Squelettes d'enfants : le gouvernement irlandais “terrifié”
La
découverte macabre d'une historienne irlandaise relance la polémique
autour du sort réservé à des milliers de fille-mère et leurs enfants
pendant des décennies dans ce pays catholique. Les 800 squelettes
d'enfants retrouvés dans une cuve en béton à côté d'un ancien couvent
suscitent de vives réactions de la presse anglo-saxonne.
Dans une tribune datée de mercredi, le Guardian rappelle le traitement réservé aux jeunes femmes dont le comportement était jugé immoral au début du XXe siècle en Irlande.

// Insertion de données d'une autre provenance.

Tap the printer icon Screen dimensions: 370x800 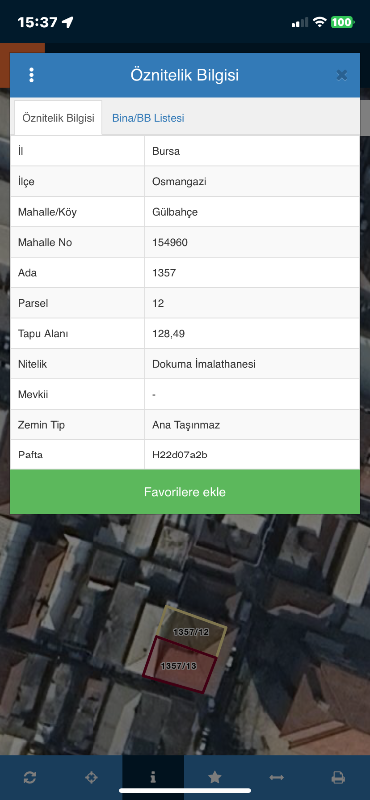pyautogui.click(x=338, y=777)
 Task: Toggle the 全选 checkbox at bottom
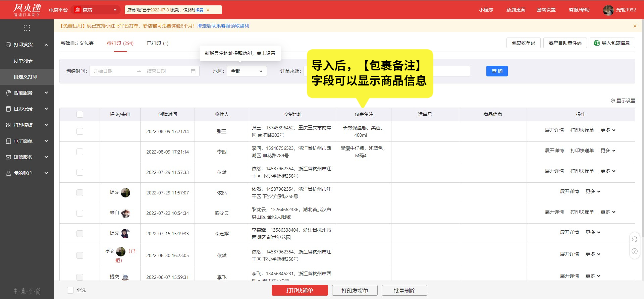(70, 290)
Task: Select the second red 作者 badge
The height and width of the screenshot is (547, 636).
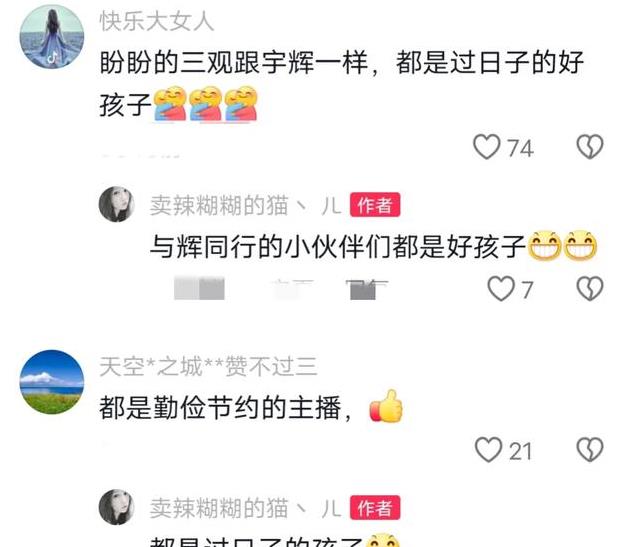Action: [x=375, y=508]
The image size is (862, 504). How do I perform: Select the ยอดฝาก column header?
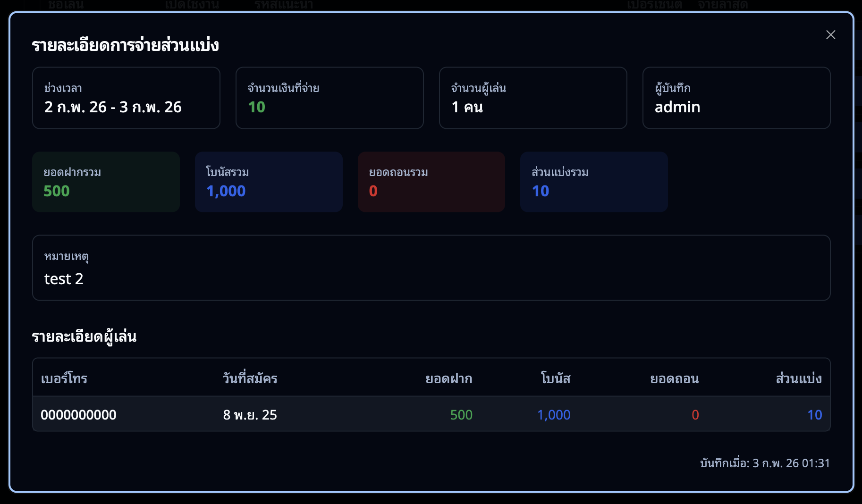coord(448,378)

« Les femmes étaient enfermées dans des couvents créés par l'Etat et
gérés par l'Eglise appelé “Magdalene Asylum” dans lesquelles elles
travaillaient pour réparer leurs péchés », explique la journaliste.
« Ces révélations sont choquantes et rappellent à l'Irlande une période sombre de son histoire », a réagi Charlie Flanagan, ministre de la justice du gouvernement qui réclame l'ouverture d'une enquête à laquelle l'Eglise se dit prête à participer.
Michael Neary, l'archevêque de Tuam, a cependant déclaré que l'Eglise
irlandaise ne savait rien de ce qui se passait dans ces couvents.
Un rapport des services
de santé, datant de 1944, retrouvé par Catherine Corless, l'historienne
à l'origine de la découverte, évoque un taux de mortalité infantile
quatre à cinq fois plus élevé dans le couvent de Tuam, où ont été
retrouvés les squelettes, que dans la population. Le document évoque aussi des enfants décharnés et malnutris.
CONTEXTE SOCIAL
« L'Irlande connaît les maltraitances faites aux femmes
et aux enfants de la part d'une partie du clergé à cette époque, ce que
nous ne savions pas c'est qu'ils jetaient des enfants morts dans des
fosses communes », poursuit la journaliste du Guardian.
Pour Catherine Corless, interviewée par le Washington Post, les dérives de ces institutions religieuses est à relier au contexte social de l'époque. « Quand
une fille tombait enceinte hors mariage, elle était totalement
ostracisée, les familles avaient peur que cela se sache dans le
voisinage, un enfant illégitime était alors la pire des choses qui
puisse arriver, le pire crime qu'une femme puisse commettre, même si bien souvent c'était à la suite d'un viol », rapporte le quotidien américain.
Et les enfants de Tuam ne seraient pas les seuls à avoir disparu dans les couvents irlandais. The Irish News rappelle que diverses associations militent depuis plusieurs années pour qu'une enquête soit ouverte à ce sujet. Au total,
4 000 enfants auraient été enterrés à la hâte dans des fosses communes
aux abords des dix couvents qui ont accueilli environ 35 000 femmes
jusque dans les années 1960 en Irlande.
Le quotidien irlandais cite un membre de l'association
Adoption Rights Now qui fait pression sur l'Etat irlandais afin qu'une
enquête soit ouverte : « Le gouvernement est terrifié par ce scandale, ils ne veulent pas savoir ce qui s'est passé dans ces couvents ».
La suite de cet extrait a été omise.